Pupils pressured to take ‘classes in portacabins’ as harmful buildings shut
Education minister Gillian Keegan stated a “inventory of portacabins” had been made ready to potentially replace dangerous crumbling concrete classrooms for children.
The under-pressure minister told Kay Burley on Sky News this morning: “We have eight structural surveying firms, who go in and do the surveys.
“We have three portacabin providers, so we’ve laid up a stock of portacabins, so that people can be prepared quickly to do that if they need temporary accommodation.
“We’ve also looked at the propping company, so we have a propping company that’s nationwide, the Department of Education will pay for all of that.”
Kay Burley challenged the minister on how the repair work would be funded, and if it was coming out of existing school budgets. Ms Keegan said the Department for Education would fund all “mitigation works”.
She continued, saying “most schools will not have to close” and that the “vast majority of children will be going back today”.

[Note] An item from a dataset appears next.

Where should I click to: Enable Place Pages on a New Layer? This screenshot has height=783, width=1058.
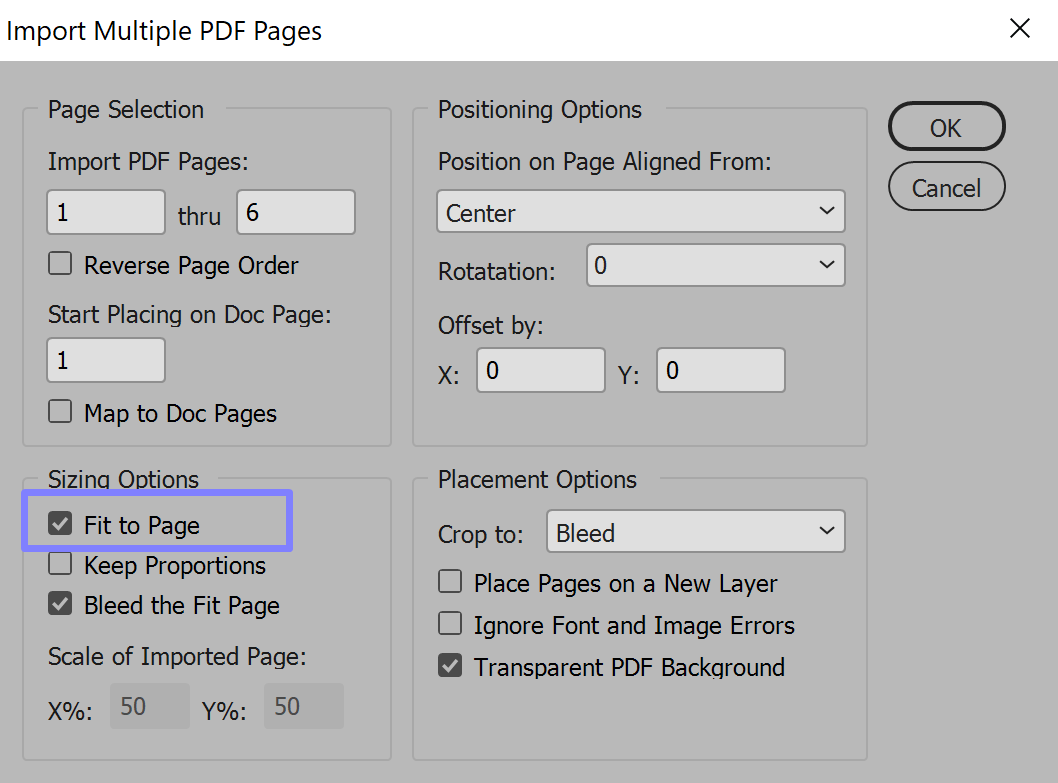[451, 583]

Concerns about Raac – a lightweight concrete used up until the mid-1990s – in public buildings were raised in 2018, prompting accusations that ministers have failed to act quick enough.
Experts have warned that the risks may extend beyond schools to hospitals, court buildings and prisons, where the material is present.
Ms Keegan conceded there will be some schools “with quite extensive Raac” and that they “may close so that we can put temporary accommodation in place”.
She stated: “Many colleges are both on the lookout for various lodging, if they’re in a multi-academy belief, or inside a neighborhood authority, or shifting to a different classroom in the event that they’ve bought spare classroom.
“If it’s throughout the entire college then that will get tougher, so what we’re doing proper now’s we’ve got assigned a caseworker for every one of many colleges, who’re working with the college to determine what the mitigation plans are. We wish to minimise disruption to kids’s training.”
The Education Secretary informed BBC Breakfast later that there have been “104 (schools) that are not mitigated that are being mitigated right now”.
Their standing modified to essential after an incident in August the place a panel fell from a roof that had beforehand been assessed as non-critical, she stated.
Chancellor Jeremy Hunt moved to reassure dad and mom the Government would “spend what it takes” to deal with the issue, however Treasury sources later stated cash for repairs would come from the Department for Education’s (DfE) current capital finances.
Shadow training secretary Bridget Phillipson stated “ministers need to get a grip” and that the Department for Education was in “complete chaos”.